A retomada da obra ocorreu após uma mobilização da classe artística de Macau, que procurou o Governo do Estado em 2025 para reivindicar a recuperação do espaço.

O Palácio do Salineiro integra uma política mais ampla de recuperação da Rede de Casas de Cultura Popular. Nesta semana, o Governo do Estado iniciou o processo licitatório para a restauração de um primeiro lote de equipamentos. Ao todo, 14 das 29 casas da rede deverão ser recuperadas pelo projeto “Resgatando a História”, com investimento anunciado de R$ 14,8 milhões.

664 quilômetros na segunda etapa

As duas obras entregues em Macau integram a segunda etapa do Programa de Recuperação de Rodovias Estaduais, que prevê serviços em 664,2 quilômetros da malha rodoviária potiguar, com investimentos superiores a R$ 650 milhões, segundo o Governo do Estado.

Na primeira etapa, foram recuperados cerca de 800 quilômetros de estradas. Somadas outras intervenções realizadas desde 2019, o governo contabiliza aproximadamente 1.400 quilômetros de rodovias recuperadas.

Em Macau, Fátima apresentou as duas entregas como parte de uma política que busca recuperar ligações importantes para a população e para a economia regional.

“Eu fico muito feliz porque eu vim aqui na estrada, exatamente lembrando, por exemplo, foi o nosso governo que entregou a estrada de Guamaré.

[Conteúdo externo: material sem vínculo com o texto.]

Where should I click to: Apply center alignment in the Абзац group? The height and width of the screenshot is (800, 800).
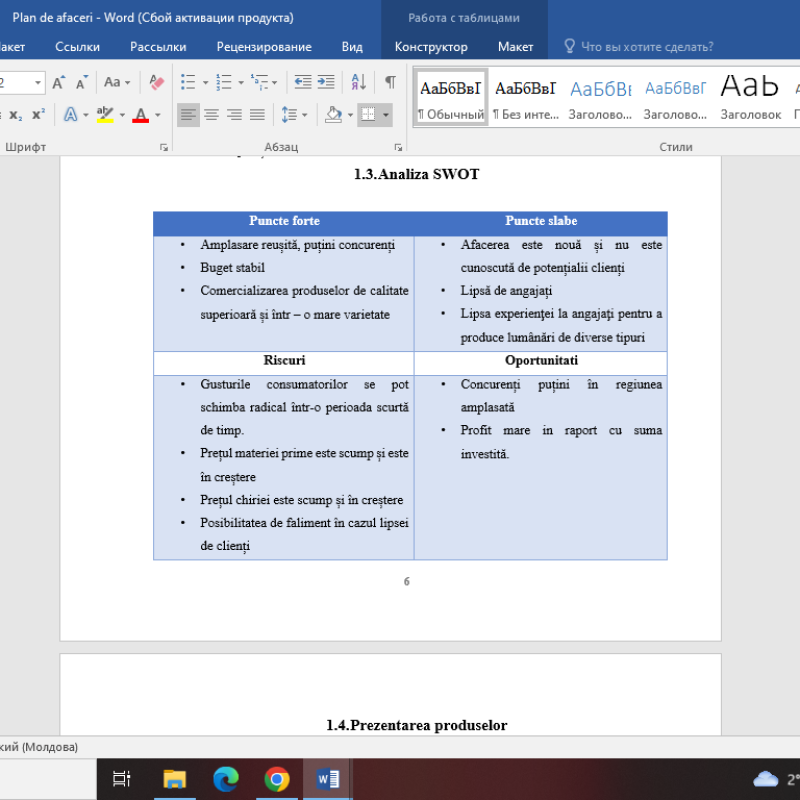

Aquilo era um sonho também, ele tem tudo a ver aqui, com toda a região. Nós fizemos também o acesso a Diogo Lopes, e agora estamos exatamente entregando esses R$ 23 milhões aplicados aqui para trazer respeito, para trazer bem-estar.”

Para a governadora, a recuperação dos acessos representa também uma forma de movimentar a economia de Macau e de toda a região.

“É para trazer bem-estar, é para trazer segurança viária para as pessoas e, ao mesmo tempo, evidentemente, cumprir com o seu papel, que é fomentar, que é movimentar a economia, que é promover o desenvolvimento cada vez mais.”

Em uma cidade marcada pela produção de sal, pelo movimento de cargas, pelo turismo e pela relação com o litoral, as duas estradas entregues nesta sexta-feira cumprem funções diferentes, mas se encontram em um mesmo ponto: são caminhos fundamentais para a vida econômica e cotidiana de Macau.